Problem to work on. Scan the material for "field". Copy every line it appears in.

Exercise inputs.

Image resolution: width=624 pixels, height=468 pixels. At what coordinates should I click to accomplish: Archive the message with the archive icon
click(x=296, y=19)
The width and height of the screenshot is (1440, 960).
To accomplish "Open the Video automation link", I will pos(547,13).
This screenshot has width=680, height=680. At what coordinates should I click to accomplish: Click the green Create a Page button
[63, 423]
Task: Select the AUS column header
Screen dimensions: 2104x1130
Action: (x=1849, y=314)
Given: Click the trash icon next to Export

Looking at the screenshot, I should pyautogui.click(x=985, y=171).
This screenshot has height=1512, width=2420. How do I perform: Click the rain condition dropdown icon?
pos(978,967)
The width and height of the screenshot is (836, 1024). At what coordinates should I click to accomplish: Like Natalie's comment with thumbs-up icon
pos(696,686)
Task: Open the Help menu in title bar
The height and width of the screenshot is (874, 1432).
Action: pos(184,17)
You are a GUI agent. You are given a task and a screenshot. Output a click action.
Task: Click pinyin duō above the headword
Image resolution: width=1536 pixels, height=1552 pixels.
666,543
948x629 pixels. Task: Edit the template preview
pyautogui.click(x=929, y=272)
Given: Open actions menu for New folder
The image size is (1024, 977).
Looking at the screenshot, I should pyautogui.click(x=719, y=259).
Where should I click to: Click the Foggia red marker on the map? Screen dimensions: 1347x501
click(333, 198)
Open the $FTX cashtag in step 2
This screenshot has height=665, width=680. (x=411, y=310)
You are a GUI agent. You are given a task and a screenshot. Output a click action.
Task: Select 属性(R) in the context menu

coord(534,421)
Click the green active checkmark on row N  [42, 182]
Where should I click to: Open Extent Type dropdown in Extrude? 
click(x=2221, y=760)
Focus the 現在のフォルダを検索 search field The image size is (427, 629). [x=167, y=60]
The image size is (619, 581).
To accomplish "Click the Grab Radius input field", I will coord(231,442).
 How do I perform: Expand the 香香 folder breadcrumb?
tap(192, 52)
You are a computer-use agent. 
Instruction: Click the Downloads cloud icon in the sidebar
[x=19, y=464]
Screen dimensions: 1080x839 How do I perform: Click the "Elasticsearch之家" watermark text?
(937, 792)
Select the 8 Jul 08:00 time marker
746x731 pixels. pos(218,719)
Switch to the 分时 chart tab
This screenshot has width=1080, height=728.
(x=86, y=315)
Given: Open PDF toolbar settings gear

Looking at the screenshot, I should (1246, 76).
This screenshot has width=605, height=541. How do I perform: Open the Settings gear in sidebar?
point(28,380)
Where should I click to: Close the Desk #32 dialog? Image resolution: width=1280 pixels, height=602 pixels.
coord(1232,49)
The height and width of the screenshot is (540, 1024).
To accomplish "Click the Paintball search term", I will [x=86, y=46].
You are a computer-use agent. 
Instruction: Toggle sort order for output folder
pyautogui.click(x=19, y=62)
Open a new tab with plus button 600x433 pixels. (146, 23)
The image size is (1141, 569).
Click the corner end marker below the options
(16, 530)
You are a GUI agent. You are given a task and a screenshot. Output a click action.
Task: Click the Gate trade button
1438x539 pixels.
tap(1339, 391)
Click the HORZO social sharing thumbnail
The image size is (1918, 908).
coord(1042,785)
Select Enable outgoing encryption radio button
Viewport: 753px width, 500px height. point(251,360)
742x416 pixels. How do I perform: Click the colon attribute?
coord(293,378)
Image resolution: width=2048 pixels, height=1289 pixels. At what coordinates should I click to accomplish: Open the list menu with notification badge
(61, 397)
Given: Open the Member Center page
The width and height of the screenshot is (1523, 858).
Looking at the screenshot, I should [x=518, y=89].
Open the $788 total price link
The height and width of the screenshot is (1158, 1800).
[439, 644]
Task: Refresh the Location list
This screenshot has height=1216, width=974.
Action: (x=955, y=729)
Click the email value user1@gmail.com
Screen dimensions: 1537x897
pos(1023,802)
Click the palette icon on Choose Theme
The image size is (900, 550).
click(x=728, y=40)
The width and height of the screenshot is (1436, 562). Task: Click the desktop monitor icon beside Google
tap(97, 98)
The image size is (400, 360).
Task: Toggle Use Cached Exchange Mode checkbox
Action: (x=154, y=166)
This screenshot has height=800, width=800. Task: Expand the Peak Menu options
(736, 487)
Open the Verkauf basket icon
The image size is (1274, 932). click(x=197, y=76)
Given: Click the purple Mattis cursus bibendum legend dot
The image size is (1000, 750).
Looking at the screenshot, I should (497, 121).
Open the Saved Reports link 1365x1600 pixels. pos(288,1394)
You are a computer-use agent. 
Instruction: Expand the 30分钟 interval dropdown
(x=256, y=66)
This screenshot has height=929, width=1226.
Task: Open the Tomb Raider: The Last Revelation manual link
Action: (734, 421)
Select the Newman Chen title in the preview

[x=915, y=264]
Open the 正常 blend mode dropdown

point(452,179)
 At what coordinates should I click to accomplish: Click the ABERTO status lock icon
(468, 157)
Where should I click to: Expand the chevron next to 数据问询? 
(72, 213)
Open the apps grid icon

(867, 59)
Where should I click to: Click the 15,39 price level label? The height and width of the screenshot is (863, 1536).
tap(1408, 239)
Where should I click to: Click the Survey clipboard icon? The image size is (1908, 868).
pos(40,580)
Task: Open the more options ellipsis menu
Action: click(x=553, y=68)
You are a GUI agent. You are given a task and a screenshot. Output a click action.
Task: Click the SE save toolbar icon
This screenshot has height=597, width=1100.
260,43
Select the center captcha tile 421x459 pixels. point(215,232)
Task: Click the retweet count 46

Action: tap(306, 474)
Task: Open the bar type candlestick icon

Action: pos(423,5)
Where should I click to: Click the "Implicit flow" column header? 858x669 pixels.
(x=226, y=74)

Problem solution.
Focus the 現在のフォルダを検索 search field The image size is (427, 629). [x=167, y=60]
To accomplish "Click the Grab Radius input field", I will coord(231,442).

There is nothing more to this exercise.